なのに何故私でなくては駄目なんですか?」

「卑下するのは止めなさい。貴女は充分魅力的です。さ、立って?」

……神谷さんの囁きはどうして逆らえないのだろう。

座っていた椅子から私の椅子の横に着て、微みながら差し出された神谷さんの手に手を重ねて立ち上がりながらそう思った。

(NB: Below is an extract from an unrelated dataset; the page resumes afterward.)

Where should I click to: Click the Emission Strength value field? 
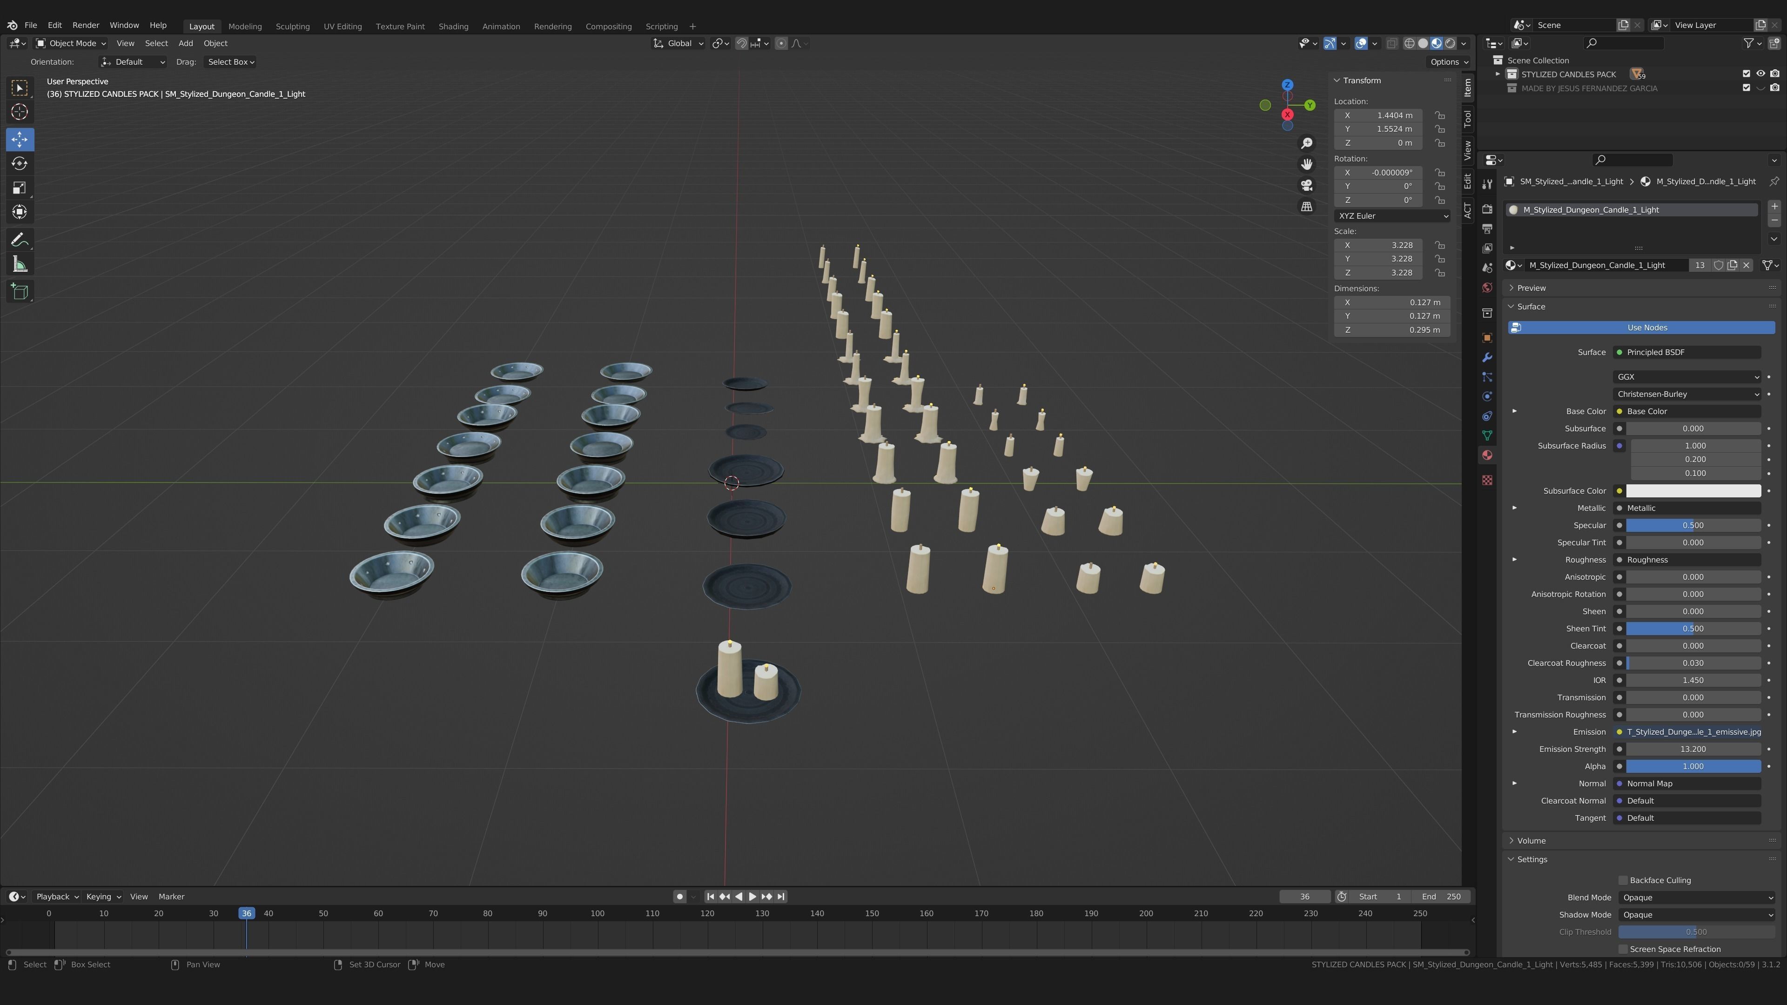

夢現にいるようなぼんやりした中、私の頬に手を当てた神谷さんは甘い甘い囁きを溢す。

「この卵のように丸い頬も……」

手が頬から首を通って肩にーーー

「撫で肩の綺麗なラインも……」

もう片方の手は首の後ろを下から上へ指を這わせーーー

「衣紋から覗く衣装ぼくろの妖艶さも……」

肩にあった手が腕を伝って袖口から直接肌にーーー

「ふとした時に目に触れる、血管が透けて見える腕の内側の肌の白さも……」

「全て私を捕らえて離さない」

隙間なく抱き締められた神谷さんの腕の中、胸に置いた手からは早く脈打つ鼓動が伝わってきた。

私の心臓も同じ、ううん、それ以上に早く鼓動してる。